8 Lines of Code Redux: Bitcoin and Mt. Gox
You don’t have to move mountains to have great password security. As suggested in a previous post, it can start with as little as 8 lines of code.
This week, a Bitcoin exchange site called Mt. Gox suffered a data breach. How this happened is still the subject of intense debate, but we’ve already learned some very interesting things just by looking at the 62,000+ passwords that were leaked.
We can tell, for instance, that Mt. Gox originally attempted to secure their users’ passwords using only md5() hashing. At some point, realizing the folly of this approach, they retrofit their code to upgrade the hashing mechanism, salting each password individually and storing the salt with the hashed password. This is very similar to the recommended approach described in this article nearly 6 years ago. Mt. Gox did a lot of things wrong, but at the very least they managed to protect the bulk of their active users against the breach and leak. Kudos to them for that.
The incident also highlighted a lesson we seem to learn over and over again: developers should never roll their own security measures. As a matter of fact, threads like this one and this one on the Hacker News forum contains a disturbing number of comments that reveal how little the average developer understands about the fundamentals of encryption. The typical Hacker News commenter either works for or wants to work for startups like Mt. Gox. In other words, these are developers who may be working on the authentication systems of sites you visit now or will visit in the near future. I find this terrifying.

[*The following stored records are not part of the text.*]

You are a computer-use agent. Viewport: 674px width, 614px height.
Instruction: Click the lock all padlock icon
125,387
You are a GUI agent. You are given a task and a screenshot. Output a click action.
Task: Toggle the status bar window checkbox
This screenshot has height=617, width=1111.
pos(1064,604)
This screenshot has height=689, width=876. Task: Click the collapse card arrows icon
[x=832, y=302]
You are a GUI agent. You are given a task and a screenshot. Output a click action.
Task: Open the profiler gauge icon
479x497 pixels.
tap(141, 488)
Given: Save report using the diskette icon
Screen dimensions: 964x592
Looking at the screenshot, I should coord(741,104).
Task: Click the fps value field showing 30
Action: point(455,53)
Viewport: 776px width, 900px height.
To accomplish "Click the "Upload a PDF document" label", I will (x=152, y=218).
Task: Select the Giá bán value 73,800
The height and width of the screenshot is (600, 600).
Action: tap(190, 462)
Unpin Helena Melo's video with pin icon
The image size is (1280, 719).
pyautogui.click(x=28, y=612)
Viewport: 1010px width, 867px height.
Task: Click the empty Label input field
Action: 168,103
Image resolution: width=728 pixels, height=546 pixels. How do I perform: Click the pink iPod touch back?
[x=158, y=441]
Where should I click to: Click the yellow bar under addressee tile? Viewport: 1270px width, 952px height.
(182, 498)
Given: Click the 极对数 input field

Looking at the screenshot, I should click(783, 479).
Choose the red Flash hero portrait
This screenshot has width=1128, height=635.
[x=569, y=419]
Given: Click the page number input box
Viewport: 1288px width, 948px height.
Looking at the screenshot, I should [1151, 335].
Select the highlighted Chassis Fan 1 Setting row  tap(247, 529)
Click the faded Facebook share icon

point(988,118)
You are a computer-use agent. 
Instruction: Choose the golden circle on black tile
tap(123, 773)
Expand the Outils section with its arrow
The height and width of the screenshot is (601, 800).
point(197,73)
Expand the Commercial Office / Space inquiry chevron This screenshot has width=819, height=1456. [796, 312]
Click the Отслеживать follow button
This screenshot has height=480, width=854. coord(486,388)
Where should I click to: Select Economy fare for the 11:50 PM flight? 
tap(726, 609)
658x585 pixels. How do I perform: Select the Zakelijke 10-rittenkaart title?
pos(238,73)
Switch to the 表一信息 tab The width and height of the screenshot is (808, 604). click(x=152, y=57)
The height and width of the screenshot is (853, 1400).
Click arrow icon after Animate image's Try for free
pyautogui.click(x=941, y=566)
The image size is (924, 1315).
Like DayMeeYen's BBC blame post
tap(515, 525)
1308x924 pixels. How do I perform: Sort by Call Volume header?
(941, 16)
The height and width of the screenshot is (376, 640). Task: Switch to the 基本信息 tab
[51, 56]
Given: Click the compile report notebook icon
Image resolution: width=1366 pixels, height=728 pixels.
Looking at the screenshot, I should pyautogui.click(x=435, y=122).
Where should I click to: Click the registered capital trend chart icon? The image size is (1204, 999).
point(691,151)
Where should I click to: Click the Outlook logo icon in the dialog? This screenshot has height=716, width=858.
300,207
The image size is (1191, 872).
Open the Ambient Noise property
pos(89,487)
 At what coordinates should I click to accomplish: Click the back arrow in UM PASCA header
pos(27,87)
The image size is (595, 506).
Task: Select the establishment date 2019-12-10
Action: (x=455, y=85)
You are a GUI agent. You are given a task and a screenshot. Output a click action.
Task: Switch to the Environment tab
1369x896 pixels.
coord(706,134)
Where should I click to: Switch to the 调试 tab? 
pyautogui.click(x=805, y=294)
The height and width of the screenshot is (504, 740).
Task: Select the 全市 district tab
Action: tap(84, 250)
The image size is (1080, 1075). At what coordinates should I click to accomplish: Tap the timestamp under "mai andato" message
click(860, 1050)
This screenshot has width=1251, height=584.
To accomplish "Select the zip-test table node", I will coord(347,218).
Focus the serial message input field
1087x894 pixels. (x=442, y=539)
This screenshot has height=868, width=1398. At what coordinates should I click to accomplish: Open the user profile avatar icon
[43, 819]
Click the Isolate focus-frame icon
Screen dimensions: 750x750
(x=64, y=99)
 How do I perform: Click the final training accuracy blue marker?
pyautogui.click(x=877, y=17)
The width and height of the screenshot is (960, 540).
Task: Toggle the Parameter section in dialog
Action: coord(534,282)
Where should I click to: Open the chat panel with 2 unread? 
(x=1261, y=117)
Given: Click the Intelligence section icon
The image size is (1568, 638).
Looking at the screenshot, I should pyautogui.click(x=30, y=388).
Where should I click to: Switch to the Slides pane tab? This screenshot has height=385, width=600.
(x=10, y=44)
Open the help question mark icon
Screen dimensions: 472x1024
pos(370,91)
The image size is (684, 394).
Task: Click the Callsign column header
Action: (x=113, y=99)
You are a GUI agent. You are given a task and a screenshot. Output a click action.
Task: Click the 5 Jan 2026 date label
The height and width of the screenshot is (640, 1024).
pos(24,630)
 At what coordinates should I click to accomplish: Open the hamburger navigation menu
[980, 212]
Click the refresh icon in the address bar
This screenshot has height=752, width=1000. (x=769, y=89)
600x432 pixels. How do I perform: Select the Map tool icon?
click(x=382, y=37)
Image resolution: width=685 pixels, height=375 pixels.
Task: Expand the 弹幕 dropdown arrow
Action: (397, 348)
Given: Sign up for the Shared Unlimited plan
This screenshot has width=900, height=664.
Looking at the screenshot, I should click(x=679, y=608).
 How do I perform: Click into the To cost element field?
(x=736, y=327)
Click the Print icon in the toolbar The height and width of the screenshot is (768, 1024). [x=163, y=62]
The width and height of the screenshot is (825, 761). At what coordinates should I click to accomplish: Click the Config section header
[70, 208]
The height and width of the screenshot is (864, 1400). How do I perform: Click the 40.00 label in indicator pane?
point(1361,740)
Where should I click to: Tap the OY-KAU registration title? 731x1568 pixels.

And then there’s the the lesson that “8 Lines of Code” might not be nearly enough, but in an unexpected way. Although many have correctly pointed out that the security of Mt. Gox (the site) is independent of the security of Bitcoin (the currency), it’s also true that most people won’t understand the difference at this point. In this day in age, trust is the real digital currency and with each careless breach, potential economic growth drivers are disabled bit by bit.